Cryoneurolysis for rib fracture pain
Relieving rib fracture pain with a minimally invasive procedure
Conventional strategies to manage pain caused by rib fracture have limits. A new alternative technique called cryoneurolysis is currently being developed. This minimally invasive procedure uses extreme cold to relieve the pain in just a few minutes.
Rib fracture: the challenge of pain management
A rib fracture occurs when one of the bones in the thoracic cage breaks or cracks. Generally caused by a hard impact, rib fracture is characterized by intense pain, which is made worse by breathing. Coughing, sneezing, yawning, laughing, and even speaking become extremely painful and unpleasant.
It is estimated that up to 59 percent of patients with traumatic rib fracture feel persistent pain for more than two months (1).
Managing that pain is especially difficult. Traditionally, treatment consists in prescribing pain relievers (analgesics) and/or opioids. But the effect of most modern analgesia is short-lived (less than 72 hours), making it necessary to repeatedly administer doses. This strategy has limits. In addition, the pain, both acute and chronic, can cause significant morbidity such as hypoventilation, pneumonia or respiratory failure.

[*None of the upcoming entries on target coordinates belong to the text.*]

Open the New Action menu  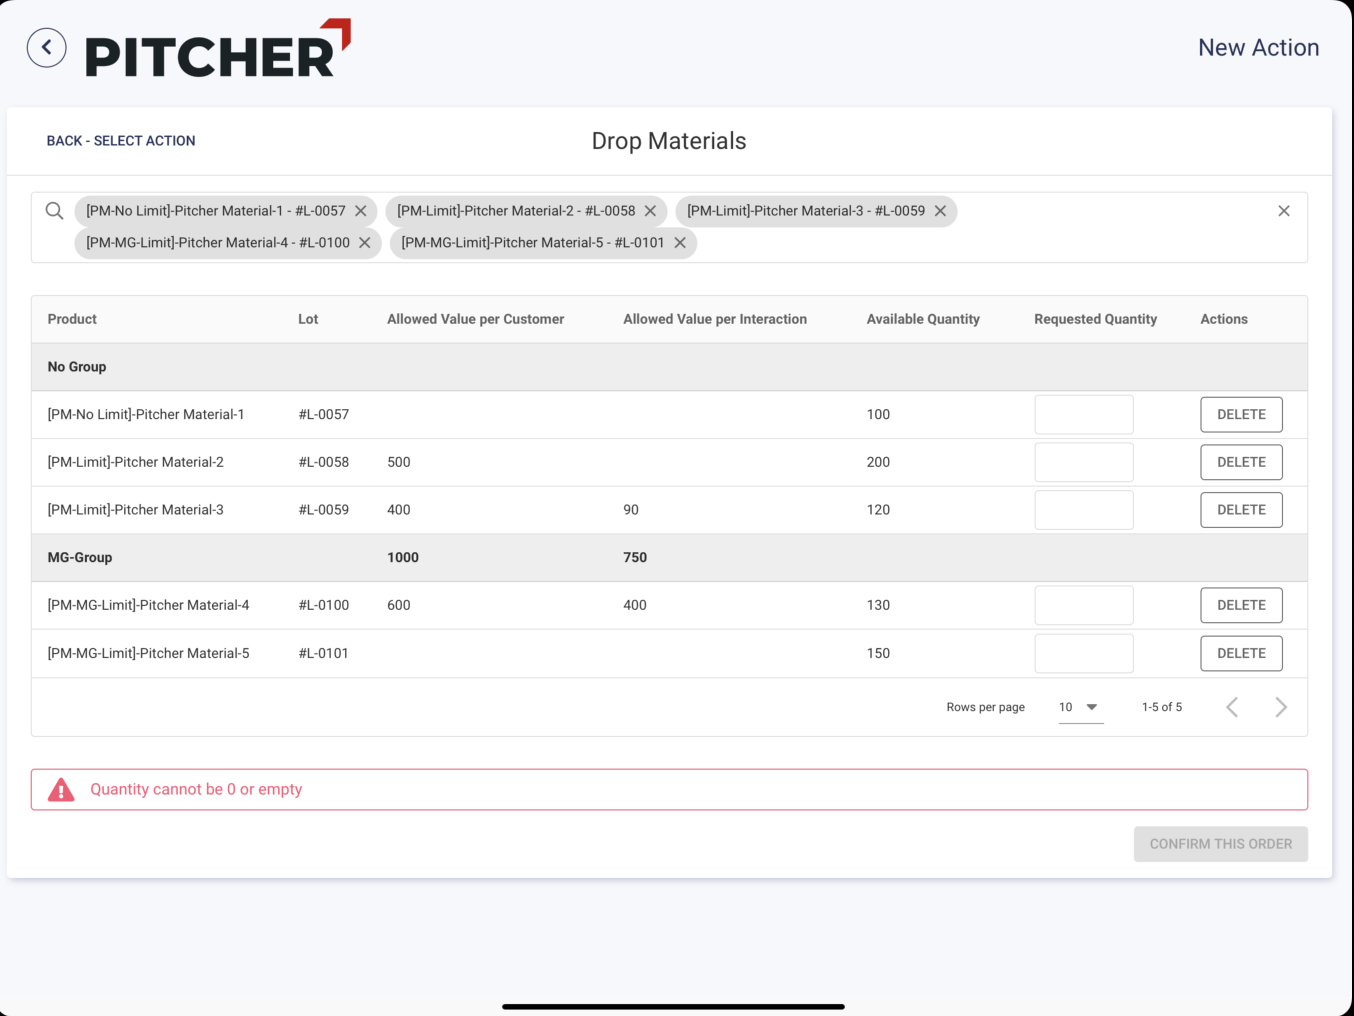(1258, 48)
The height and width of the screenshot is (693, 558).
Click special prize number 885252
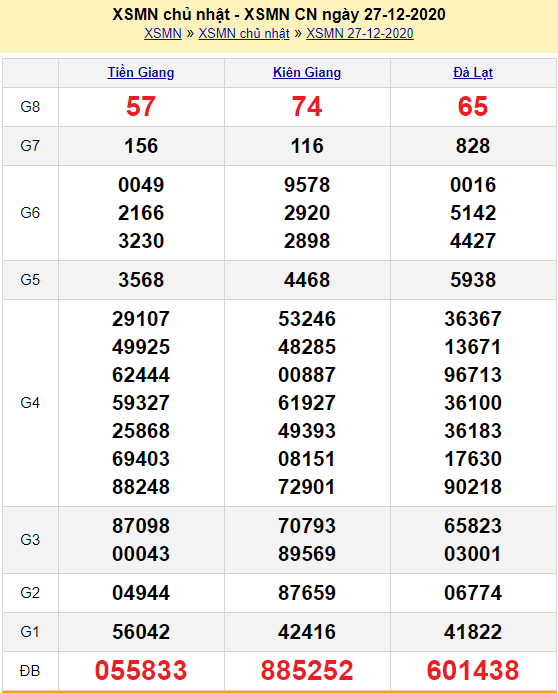307,670
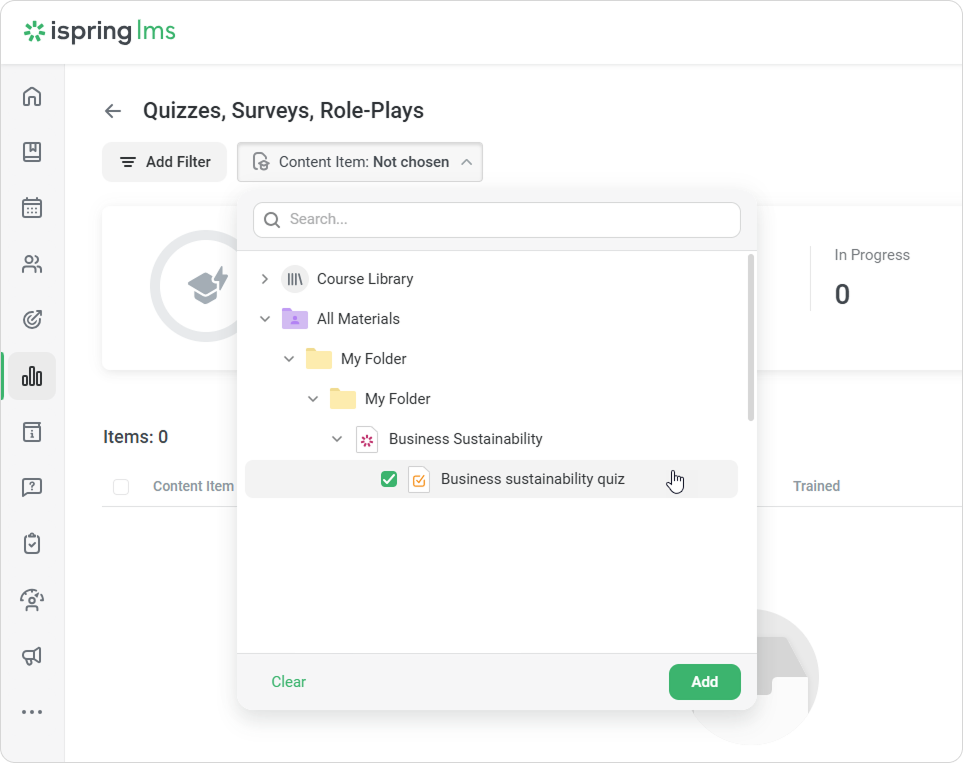
Task: Open the Users icon in sidebar
Action: pyautogui.click(x=32, y=265)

A new alternative technique called cryoneurolysis is currently being developed to relieve rib fracture pain. This minimally invasive interventional radiology procedure has been used for decades to treat chronic pain. It could therefore be an effective solution for relieving pain after a rib fracture.
Cryoneurolysis for rib fracture pain: a minimally invasive procedure
Cryoneurolysis is a minimally invasive procedure that is performed on an outpatient basis (no overnight hospital stay) under local anesthesia, by an interventional radiologist. The surgical act and an imaging exam are performed simultaneously, allowing the doctor to follow the procedure in real time thanks to the transmission of images. Patient comfort is greatly improved, and recovery is almost immediate.
Cryoneurolysis consists in applying extreme cold (-70°C) to the nerve causing the pain, in order to relieve painful symptoms. This exposure to extreme cold ablates the nerve, preventing it from sending pain signals. The nerve will regenerate over the months following the procedure.
What are the outcomes of cryoneurolysis for rib fracture pain?
A 2022 study observed the effect of cryoneurolysis on the intercostal nerve to treat severe intercostal neuralgia (2).
The patient initially underwent a multilevel left-sided T5–T7 intercostal nerve block, followed by percutaneous cryoneurolysis of those intercostal nerves. Two 2-minute cycles of cooling to a temperature of −70°C (nitrous oxide) were used, with 30 seconds of thawing in between. The results are unequivocal: the patient experienced 100 percent pain relief immediately after the procedure. He remained completely symptom-free more than six months after the procedure, and resumed his professional and athletic activities without restrictions.
What are the risks of cryoneurolysis for rib fracture pain?
Cryoneurolysis to treat pain following a rib fracture is a minimally invasive interventional radiology procedure. It is performed under local anesthesia by an experienced interventional radiologist using X-ray guidance, which significantly lowers the risks of this type of procedure.
Considering its favorable risk-benefit ratio, intercostal cryoneurolysis could be an effective complement to analgesia for patients presenting rib fractures for whom traditional treatment has failed.
What happens during cryoneurolysis for rib fracture pain?
The cryoneurolysis procedure is performed under local anesthesia under X-ray guidance. It takes place in an interventional radiology room and is performed on an outpatient basis. The procedure only lasts around 20 minutes. It is pain-free and doesn’t leave a scar.
After administering a local anesthesia, the doctor freezes a needle which is then inserted under the patient’s skin. Guided by the X-ray images, he or she positions the needle on the damaged nerve and applies extreme cold (-70°C). Under continued X-ray guidance, several freeze/thaw cycles are performed.
This exposure to extreme cold ablates the nerve, thus preventing it from sending pain signals. The nerve will regenerate over the months following the procedure. The pain relief is immediate.